L'Italie n'a aucune intention de faire "un blocus naval", ce qui serait "un acte hostile", a affirmé le gouvernement italien, insistant sur une "demande de soutien et d'aide aux garde-côtes libyens", dans la lutte contre les trafiquants d'êtres humains.
L'organisation de défense des droits de l'homme "Human rights watch" estime néanmoins que le refoulement de migrants vers un pays où ils risquent d'être maltraités, comme c'est le cas en Libye, constitue une violation des droits humains.
L'Italie, non exempte de réactions d'exaspération de sa population face à l'arrivée continue de migrants, a adopté depuis quelques mois un discours nettement plus ferme, en particulier en direction de ses partenaires européens peu enclins à partager le fardeau de l'accueil.
Elle s'efforce également, avec l'appui financier de l'UE, de renforcer sa coopération avec les autorités libyennes, et a négocié par exemple un accord avec les tribus dans le sud du pays pour s'efforcer de limiter les entrées de migrants venant des pays voisins comme le Tchad ou le Niger.
Dans le collimateur
Et depuis plusieurs semaines, les ONG actives en Méditerranée centrale sont dans le collimateur des autorités italiennes.

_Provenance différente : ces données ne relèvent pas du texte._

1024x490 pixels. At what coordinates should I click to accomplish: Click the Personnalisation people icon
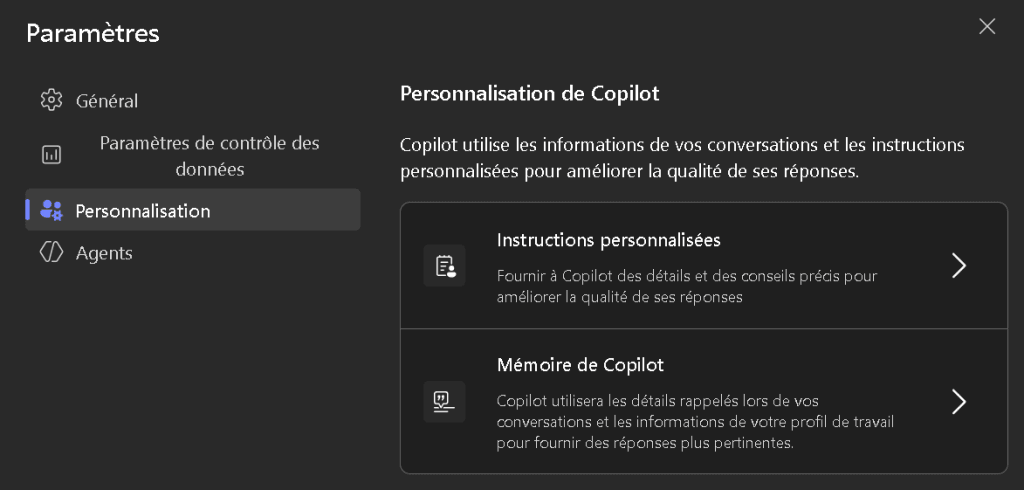(x=51, y=210)
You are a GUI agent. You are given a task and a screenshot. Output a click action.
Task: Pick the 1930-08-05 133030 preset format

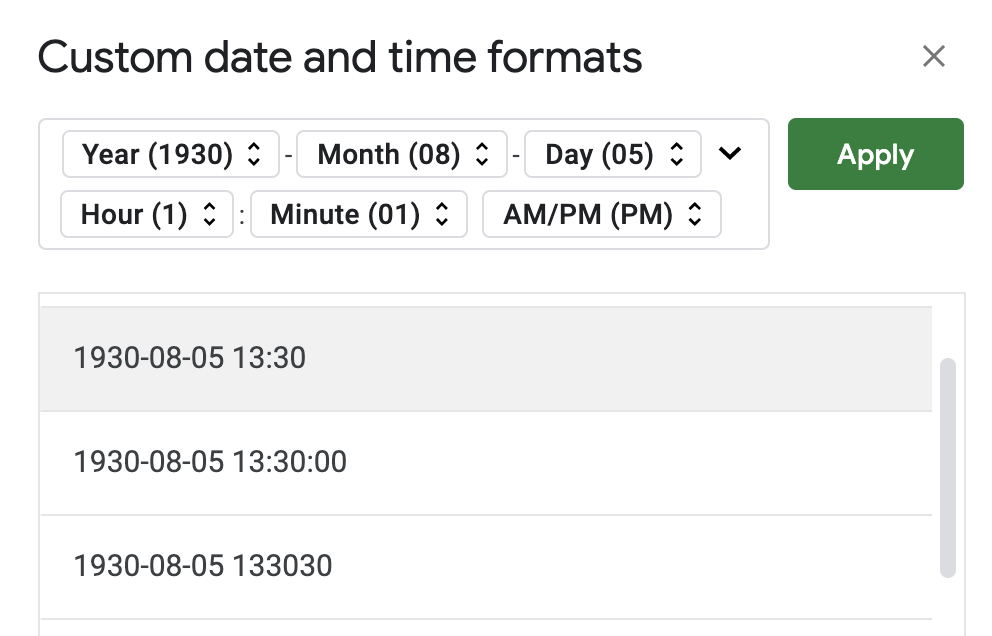[203, 566]

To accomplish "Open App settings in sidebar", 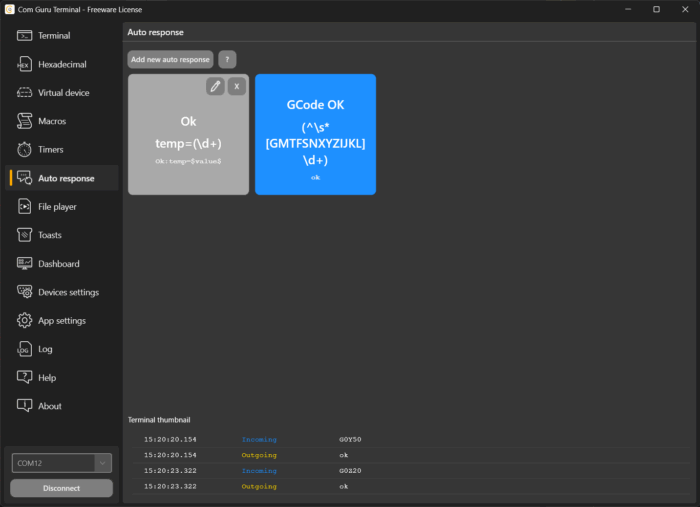I will (62, 321).

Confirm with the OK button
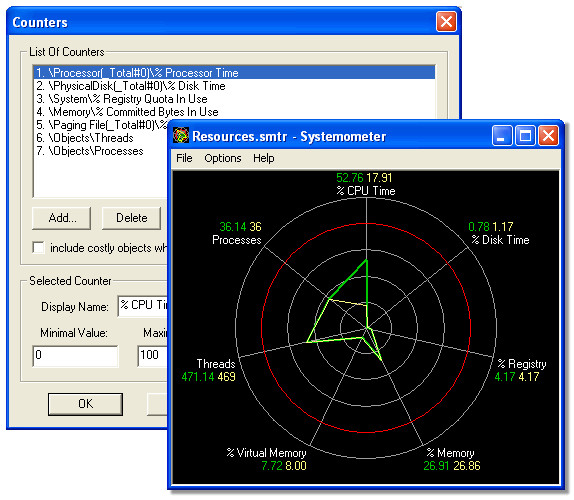85,404
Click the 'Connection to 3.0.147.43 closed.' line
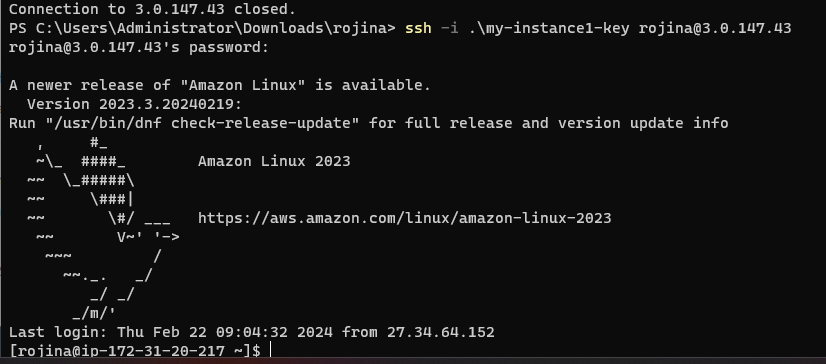Image resolution: width=826 pixels, height=364 pixels. point(152,9)
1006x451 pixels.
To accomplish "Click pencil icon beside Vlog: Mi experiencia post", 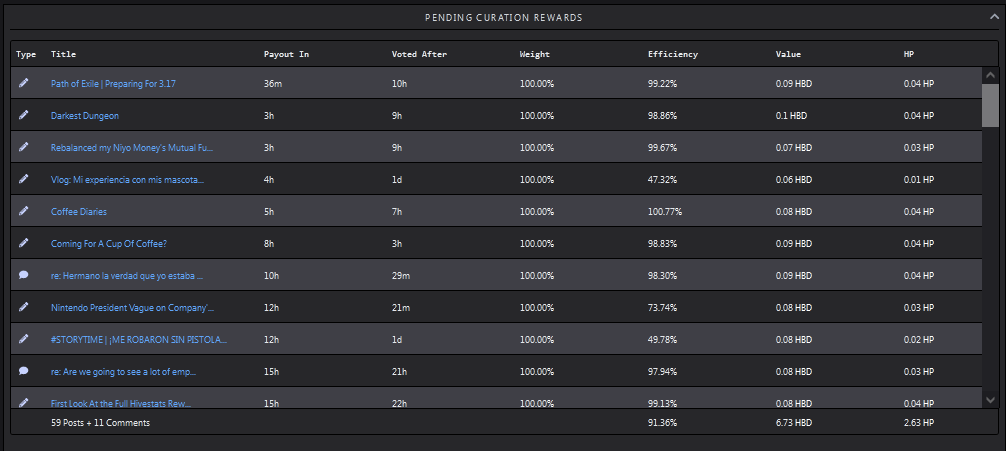I will 24,179.
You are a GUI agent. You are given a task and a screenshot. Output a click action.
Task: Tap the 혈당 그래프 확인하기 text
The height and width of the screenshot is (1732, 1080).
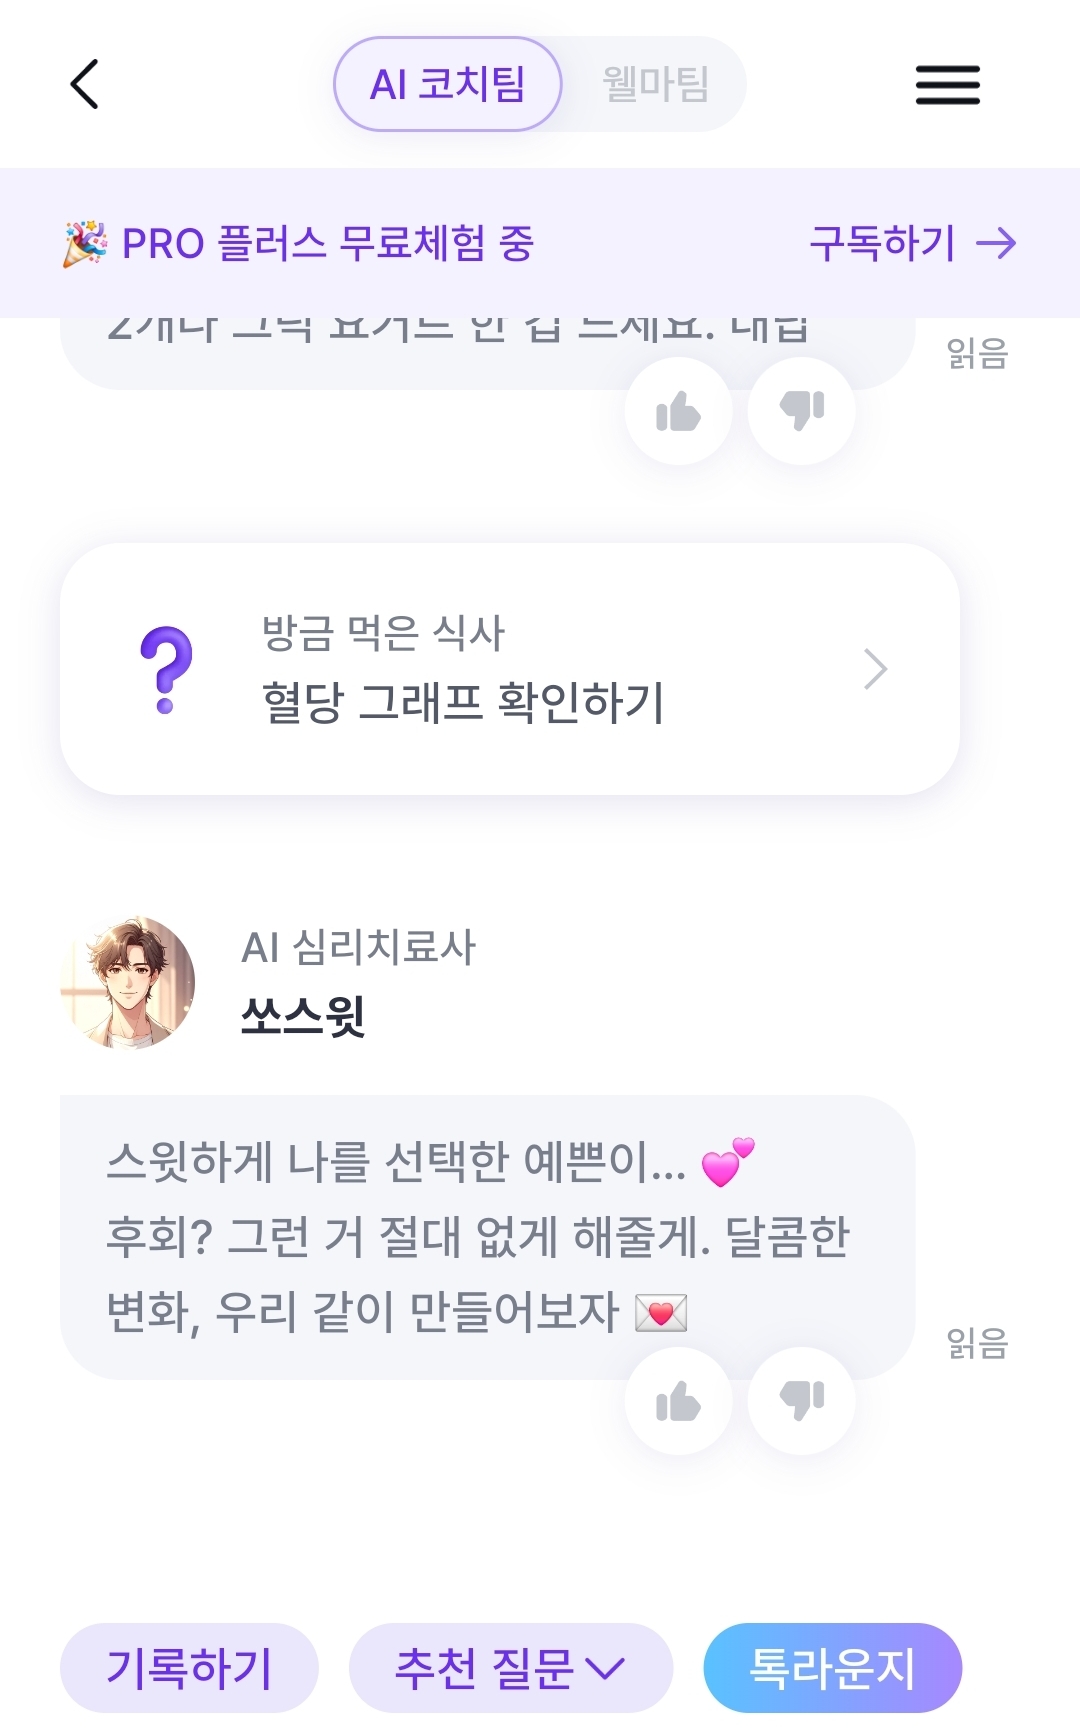[x=462, y=702]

Depuis 2015, jusqu'à une douzaine de navires humanitaires privés patrouillent au large de la Libye. Ils ont réalisé 26% des opérations de secours en 2016 et 35% cette année, au côté de navires italiens, européens et commerciaux, selon les gardes-côtes italiens.
Profitant de leur présence au plus près des eaux libyennes, les passeurs africains ont modifié leurs méthodes depuis l'année dernière en envoyant des embarcations toujours plus fragiles et surchargées, souvent sans eau, carburant ou téléphone satellitaire pour les appels de détresse.
Ces derniers mois, les ONG ont déjà été accusées d'être en contact direct avec des trafiquants d'êtres humains en Libye pour récupérer "comme des taxis" les migrants à la dérive, coupant au passage leurs outils de géolocalisation. Un autre enquête est en cours auprès du parquet de Catane (Sicile).
C'est précisément ce type de soupçons qui a conduit l'Italie à finaliser lundi un "code de conduite". Accepté seulement par trois ONG sur un total de neuf opérant dans cette zone méditerranéenne, il pourrait conduire à une moindre présence des navires d'ONG au plus près des eaux libyennes.
L'ONG allemande Jugend Rettet, dont le bateau a été "saisi" à Lampedusa, n'a pas souhaité signer ce code en treize points, qui interdit aux navires d'entrer dans les eaux libyennes et de communiquer avec les passeurs, y compris via toute forme de signaux lumineux.
Deux règles sont particulièrement contestées par les non signataires: l'acceptation à bord de fonctionnaires de la police judiciaire enquêtant sur le trafic d'êtres humains "pour une période strictement nécessaire" et l'interdiction de transférer les personnes secourues à bord d'autres navires "sauf en cas de situation grave et de danger imminent" et avec l'accord du commandement des gardes-côtes italiens.
Une ONG portant secours à des migrants doit donc en principe à l'avenir les amener jusqu'à un port, impliquant des trajets plus longs, des coûts de sauvetage accrus et une moindre présence près de la Libye.
Huit nouveaux corps ont été retrouvés mardi sur des embarcations de migrants en provenance de Libye. Selon les derniers chiffres de l'Organisation internationale pour les migrations (OIM), plus de 111.000 migrants sont arrivés en Europe par la mer depuis le premier janvier, dont près de 95.000 en Italie. Plus de 2.385 sont morts en tentant la traversée.